Thursday, November 11, 2010 —Three month anniversary

Yes, it has been three months since Skip died. One minute that seems like an instant and at other times it seems a hazy long time. I'm actually so glad to retreat into making a blog entry at times like this. I have no idea if only a few or more people are actually reading it, but the writing is a comforting exercise for me. And actually, it will some day provide me with a running chronicle of this strange period in my life. I often start out to say one thing and something entirely different pours out. As some say: "go figure." It doesn't happen every time, but often enough for me to notice it. Usually when I sit down to write a newsletter or public service announcement or the like, I have a purpose that is compelling enough to keep me on the straight and narrow. It needs to tell what, when, where, why, how, etc. I've never been to see a therapist, but from the descriptions I've read about that experience, it's not too much of a stretch to conclude there may be some similarities to sitting down and letting the blog screen be my listener. Poor reader sometimes, eh? I also don't happen to read other blogs very often. So I don't have much basis for comparison. It is probably true that if I'm particularly lonely or high or low, I might tend to seek out the blog spot more readily. In today's case, however, I've had good phone conversations with friends and a pleasant phone visit with Chuck. And yet here I am. I think this anniversary is causing me to want to commit to the written page.

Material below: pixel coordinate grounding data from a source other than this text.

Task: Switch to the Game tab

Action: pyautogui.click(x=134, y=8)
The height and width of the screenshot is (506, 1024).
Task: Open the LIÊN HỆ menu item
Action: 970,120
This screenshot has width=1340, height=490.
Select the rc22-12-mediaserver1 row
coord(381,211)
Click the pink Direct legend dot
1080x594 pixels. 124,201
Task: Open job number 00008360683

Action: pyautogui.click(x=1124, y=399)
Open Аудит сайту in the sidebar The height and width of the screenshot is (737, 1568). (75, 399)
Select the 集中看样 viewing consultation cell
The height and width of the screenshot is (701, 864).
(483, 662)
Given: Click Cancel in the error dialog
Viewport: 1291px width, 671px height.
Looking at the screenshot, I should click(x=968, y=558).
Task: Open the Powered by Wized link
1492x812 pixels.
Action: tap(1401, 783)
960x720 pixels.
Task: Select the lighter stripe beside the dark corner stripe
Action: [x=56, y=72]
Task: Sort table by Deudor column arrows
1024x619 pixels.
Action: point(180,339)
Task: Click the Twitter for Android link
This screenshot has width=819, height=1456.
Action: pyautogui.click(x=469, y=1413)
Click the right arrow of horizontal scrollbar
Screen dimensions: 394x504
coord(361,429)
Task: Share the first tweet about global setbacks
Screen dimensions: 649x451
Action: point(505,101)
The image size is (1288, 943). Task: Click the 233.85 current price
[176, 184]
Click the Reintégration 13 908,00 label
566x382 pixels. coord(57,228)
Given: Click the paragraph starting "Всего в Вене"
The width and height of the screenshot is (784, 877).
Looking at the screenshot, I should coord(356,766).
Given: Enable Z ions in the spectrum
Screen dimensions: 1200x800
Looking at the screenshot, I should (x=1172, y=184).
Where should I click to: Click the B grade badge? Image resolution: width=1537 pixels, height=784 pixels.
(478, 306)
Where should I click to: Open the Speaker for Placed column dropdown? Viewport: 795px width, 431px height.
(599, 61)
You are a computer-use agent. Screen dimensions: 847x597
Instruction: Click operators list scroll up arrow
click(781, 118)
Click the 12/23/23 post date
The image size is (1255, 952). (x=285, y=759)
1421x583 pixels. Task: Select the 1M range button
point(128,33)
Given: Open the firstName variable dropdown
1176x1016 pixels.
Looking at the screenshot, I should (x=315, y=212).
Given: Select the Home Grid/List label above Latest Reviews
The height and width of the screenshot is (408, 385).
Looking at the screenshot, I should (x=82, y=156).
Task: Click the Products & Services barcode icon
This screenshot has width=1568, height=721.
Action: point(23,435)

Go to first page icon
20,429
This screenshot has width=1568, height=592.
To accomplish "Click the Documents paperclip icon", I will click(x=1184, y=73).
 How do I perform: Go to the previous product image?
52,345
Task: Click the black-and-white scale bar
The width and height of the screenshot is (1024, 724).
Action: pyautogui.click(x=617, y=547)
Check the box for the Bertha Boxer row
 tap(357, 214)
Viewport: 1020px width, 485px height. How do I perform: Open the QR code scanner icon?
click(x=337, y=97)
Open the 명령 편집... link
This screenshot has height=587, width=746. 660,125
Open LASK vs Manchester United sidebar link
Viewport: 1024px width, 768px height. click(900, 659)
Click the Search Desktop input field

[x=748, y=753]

There seems to be a deep seated desire in humans to mark or commemorate anniversaries of all types. Actually, I've noticed for years that people do go through that process. But that was before. Now is completely different .... for me. In a subconscious way, I get it now. Why do we have to go through such wrenching experiences to see the light? That's a silly question. Since I've taken it upon myself to describe my thoughts and experiences from the time Skip entered the hospital, I feel a responsibility to explore all my inner reactions more deeply and I'm certainly doing it more publicly than I would ever have imagined. Part of me is still a very private person and so this surprises me and points to the ever present duality that humans are always experiencing with each act they perform. Fifteen years ago, I could hardly remember how to turn the computer off and on. Yet here I am, recording all these private thoughts and then sending them out to you and who knows who else. Is this why people who write sit down each day and just do it? It's like the artist's in my circle who say they do what they do because they "have to." So here I am, commemorating. Maybe I just have to. I hope you're right Patty, that Skip is really where "it is amazing!" Perhaps that will help him to be more tolerant of my electronic ramblings.